_Source excerpt_
________________________________________

Re: loss of transactions in streaming replication

From: Robert Haas <robertmhaas(at)gmail(dot)com>
To: Fujii Masao <masao(dot)fujii(at)gmail(dot)com>
Cc: PostgreSQL-development <pgsql-hackers(at)postgresql(dot)org>
Subject: Re: loss of transactions in streaming replication
Date: 2011-10-19 02:28:12
Message-ID: CA+TgmobdUdG-2D_=kpLwzpyoed9PH8+pHsubRjBUgCz_OaGwqQ@mail.gmail.com
Views: Raw Message | Whole Thread | Download mbox | Resend email
Thread:
Lists: pgsql-hackers

On Fri, Oct 14, 2011 at 7:51 AM, Fujii Masao <masao(dot)fujii(at)gmail(dot)com> wrote:
> On Thu, Oct 13, 2011 at 10:08 AM, Fujii Masao <masao(dot)fujii(at)gmail(dot)com> wrote:
>> On Wed, Oct 12, 2011 at 10:29 PM, Robert Haas <robertmhaas(at)gmail(dot)com> wrote:
>>> On Wed, Oct 12, 2011 at 5:45 AM, Fujii Masao <masao(dot)fujii(at)gmail(dot)com> wrote:
>>>> In 9.2dev and 9.1, when walreceiver detects an error while sending data to
>>>> WAL stream, it always emits ERROR even if there are data available in the
>>>> receive buffer. This might lead to loss of transactions because such
>>>> remaining data are not received by walreceiver :(
>>>
>>> Won't it just reconnect?

________________________________________

_Material_
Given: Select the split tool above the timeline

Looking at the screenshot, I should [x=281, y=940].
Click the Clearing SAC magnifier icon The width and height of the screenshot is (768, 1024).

________________________________________

_Short problem 1_
Reproduce the streaming replication thread starting with "On Fri, Oct" and going on through "it just reconnect?", substituting "the WAL receiver" for "walreceiver".
_Short problem 2_
In the streaming replication thread, shorten the paragraph beginning "In 9.2dev and 9.1, when walreceiver detects an error" while keeping its main facts.
_Short problem 3_
Write the next part of the streaming replication thread, picking up after its final line.

_Response 1_
On Fri, Oct 14, 2011 at 7:51 AM, Fujii Masao <masao(dot)fujii(at)gmail(dot)com> wrote:
> On Thu, Oct 13, 2011 at 10:08 AM, Fujii Masao <masao(dot)fujii(at)gmail(dot)com> wrote:
>> On Wed, Oct 12, 2011 at 10:29 PM, Robert Haas <robertmhaas(at)gmail(dot)com> wrote:
>>> On Wed, Oct 12, 2011 at 5:45 AM, Fujii Masao <masao(dot)fujii(at)gmail(dot)com> wrote:
>>>> In 9.2dev and 9.1, when the WAL receiver detects an error while sending data to
>>>> WAL stream, it always emits ERROR even if there are data available in the
>>>> receive buffer. This might lead to loss of transactions because such
>>>> remaining data are not received by the WAL receiver :(
>>>
>>> Won't it just reconnect?

_Response 2_
In 9.2dev and 9.1, walreceiver always emits ERROR when it detects an error while sending data to the WAL stream, even if data remain in the receive buffer. Since walreceiver never receives that remaining data, transactions might be lost.

_Response 3_
>>
>> Yes if the master is running normally. OTOH, if the master is not running (i.e.,
>> failover case), the standby cannot receive again the data which it failed to
>> receive.
>>
>> I found this issue when I shut down the master. When the master shuts down,
>> it sends the shutdown checkpoint record, but I found that the standby failed
>> to receive it.
>
> Patch attached.
>
> The patch changes walreceiver so that it doesn't emit ERROR just yet even
> if it fails to send data to WAL stream. Then, after all available data have been
> received and flushed to the disk, it emits ERROR.
>
> If the patch is OK, it should be backported to v9.1.

Convince me. :-)

My reading of the situation is that you're talking about a problem
that will only occur if, while the master is in the process of
shutting down, a network error occurs. I am not sure it's a good idea
to convolute the code to handle that case, because (1) there are going
to be many similar situations where nothing within our power is
sufficient to prevent WAL from failing to make it to the standby and
(2) for this marginal improvement, you're giving up including
PQerrorMessage(streamConn) in the error message that ultimately gets
omitted, which seems like a substantial regression as far as
debuggability is concerned. Even if we do decide that we want the
change in behavior, I see no compelling reason to back-patch it.
Stable releases are supposed to be stable, not change behavior because
we thought of something we like better than what we originally
released.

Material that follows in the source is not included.